■ SOURCE DOCUMENT ■
----------

Warren is referring to the 6% cut that all state agencies were required to undergo last summer by Gov. Ron DeSantis as the state attempted to grasp the serious economic fallout from COVID-19.

But with approximately 2,000 court trials now backlogged in Hillsborough County due to the court system being shut down last year for several months, Warren says every trial that can’t happen means a victim “whose justice is delayed.”

One of those victims who can’t bear any further delays is Sybille Naude, whose brother Mike was killed in April 2017.

After several delays, his killer was tried and convicted last November. He has yet to be sentenced, however, due to COVID delays.

“It definitely halts the healing process,” Naude told reporters on a Zoom call last week. “You can’t close the chapter and heal until you can metaphorically put the weight down, and it stops that with every time that you guys deal the process or cut funding or the district attorney can’t do what he needs to do because the funding isn’t there.”

Senate Appropriations Chair Kelli Stargel (R-Lakeland) says that the 2021 budget will be a “conservative budget.” And she says she’s heard from state attorneys and public defenders about their concerns about seeing their budgets cut.

“We’ve heard from the public defenders — the state attorneys, the court system as a whole — we’ve talked to the Chief Justice," she said. "There’s a lot of concern in making sure that we make sure that all of that is able to run as smoothly as possible, when our state opens back up. When our courts do open back up.”

----------

■ TASK 1 ■
In the article on court budget cuts, rewrite the paragraph beginning "But with approximately 2,000 court trials" more briefly, keeping its main facts.
■ TASK 2 ■
Answer these questions using the article on court budget cuts:
(a) In what month and year was Mike Naude killed?
(b) What percentage cut were all state agencies required to undergo last summer?
(c) Who is the Senate Appropriations Chair?
■ TASK 3 ■
Write the next few paragraphs of the article on court budget cuts, continuing from its last sentence.

■ SOURCE MATERIAL ■
----------

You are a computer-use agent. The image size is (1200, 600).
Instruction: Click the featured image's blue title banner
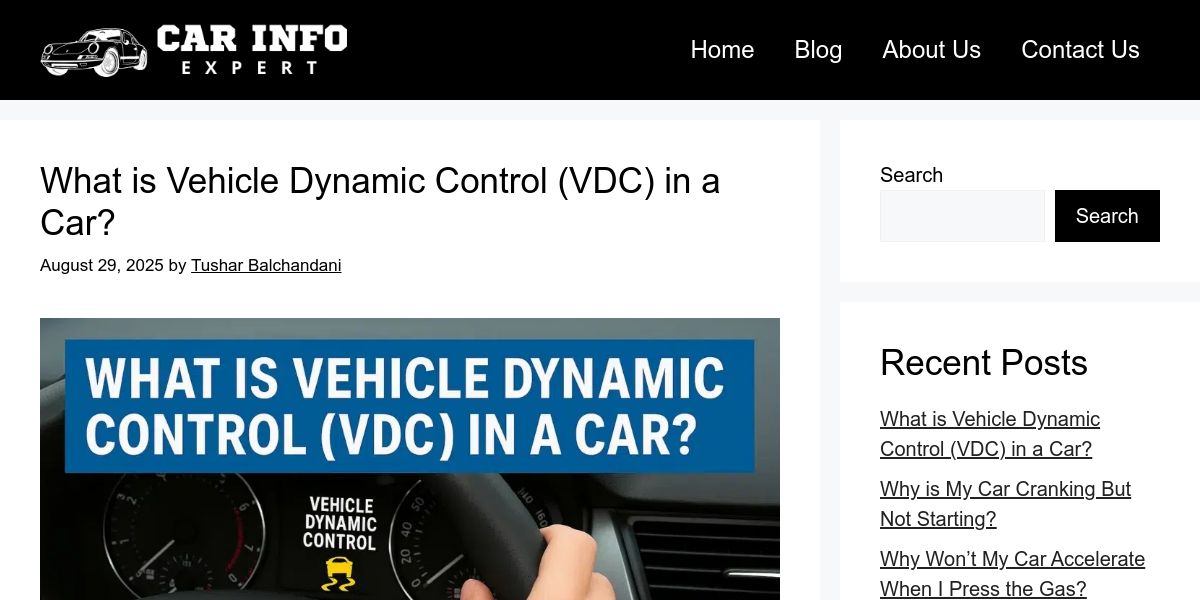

----------

■ RESPONSE 1 ■
Warren says about 2,000 court trials are backlogged in Hillsborough County because the courts were shut down for several months last year. Each trial that cannot take place means a victim whose justice is delayed.

■ RESPONSE 2 ■
(a) April 2017
(b) 6%
(c) Kelli Stargel (R-Lakeland)

■ RESPONSE 3 ■
Public defenders are also extremely concerned about seeing their budgets reduced.

Stacy Scott is the public defender in Florida’s 8th Judicial Circuit (Gainesville) and is with the Florida Public Defenders Association. She says some circuits (like Miami-Dade County) have experienced a 50% increase in open and pending cases since COVID-19 hit.

“We need to staff the courtrooms and be able to represent our clients, and we just cannot sustain any cuts for this upcoming fiscal year,” she said, adding that public defenders and state attorneys are essential workers of sorts.

“We have an ethical duty to provide competent and zealous representation to our clients, and our caseloads were already high before COVID, and they’re even higher, and if I have to cut more people the caseloads increase even further, and it really implicates our ethical obligation whether we can sustain competent representation if we keep getting higher caseloads and lower staff,” she said.